#### SHORT EXERCISE
Set down, word for word, the lines from the one holding "Given: Open the RSS dropdown in bookmarks bar" through the one holding "The height and", including both.

#### GIVEN DATA
————
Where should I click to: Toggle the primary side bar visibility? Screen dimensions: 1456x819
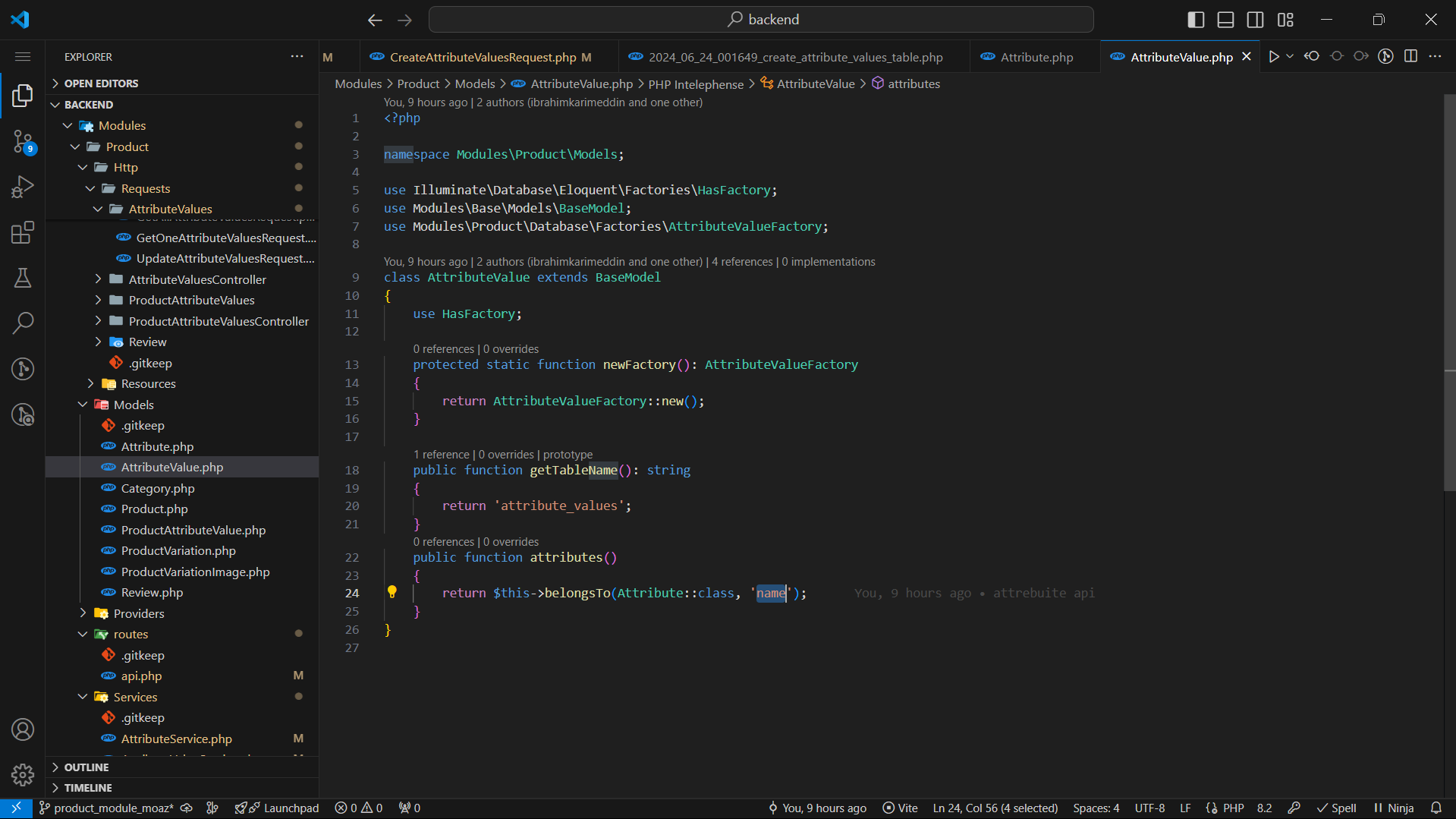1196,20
————
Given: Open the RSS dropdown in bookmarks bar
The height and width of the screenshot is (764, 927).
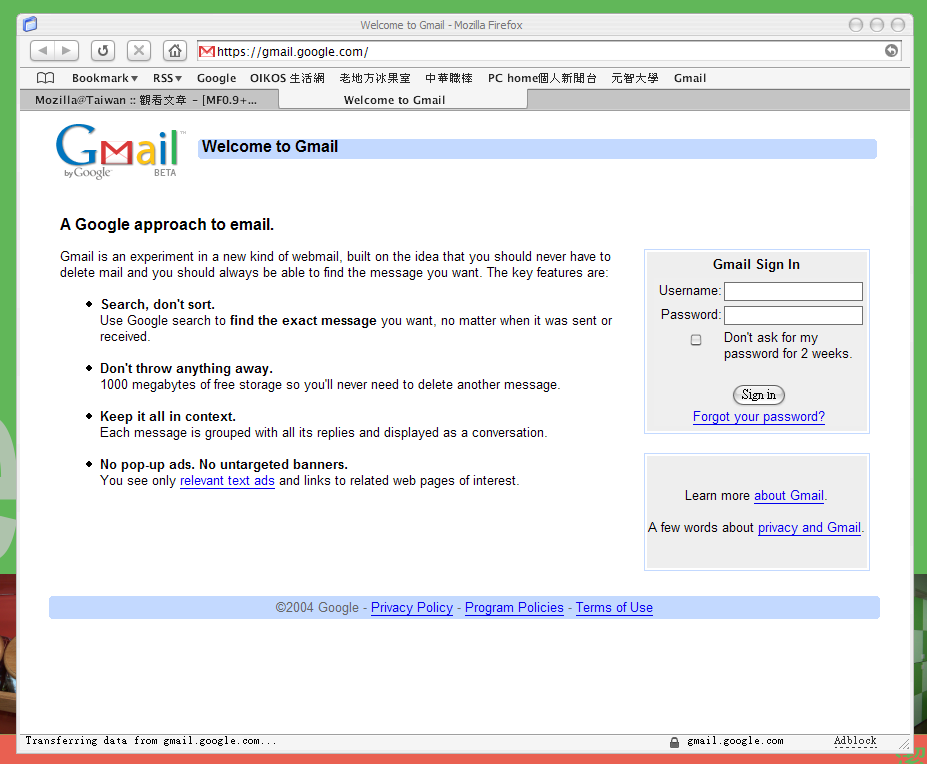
————
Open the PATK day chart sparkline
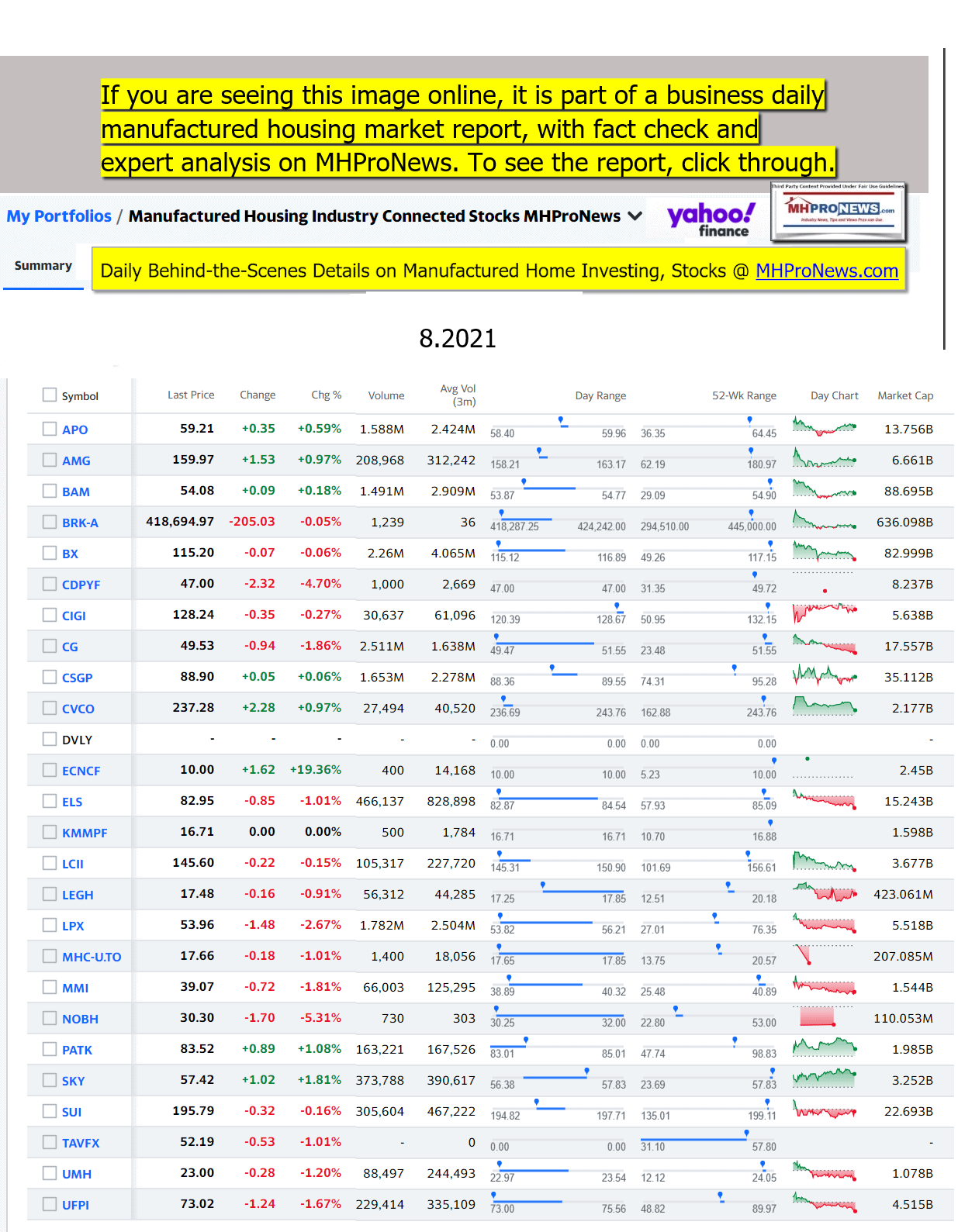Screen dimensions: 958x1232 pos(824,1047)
————
#### TASK RESULT
Given: Open the RSS dropdown in bookmarks bar
The height and width of the screenshot is (764, 927).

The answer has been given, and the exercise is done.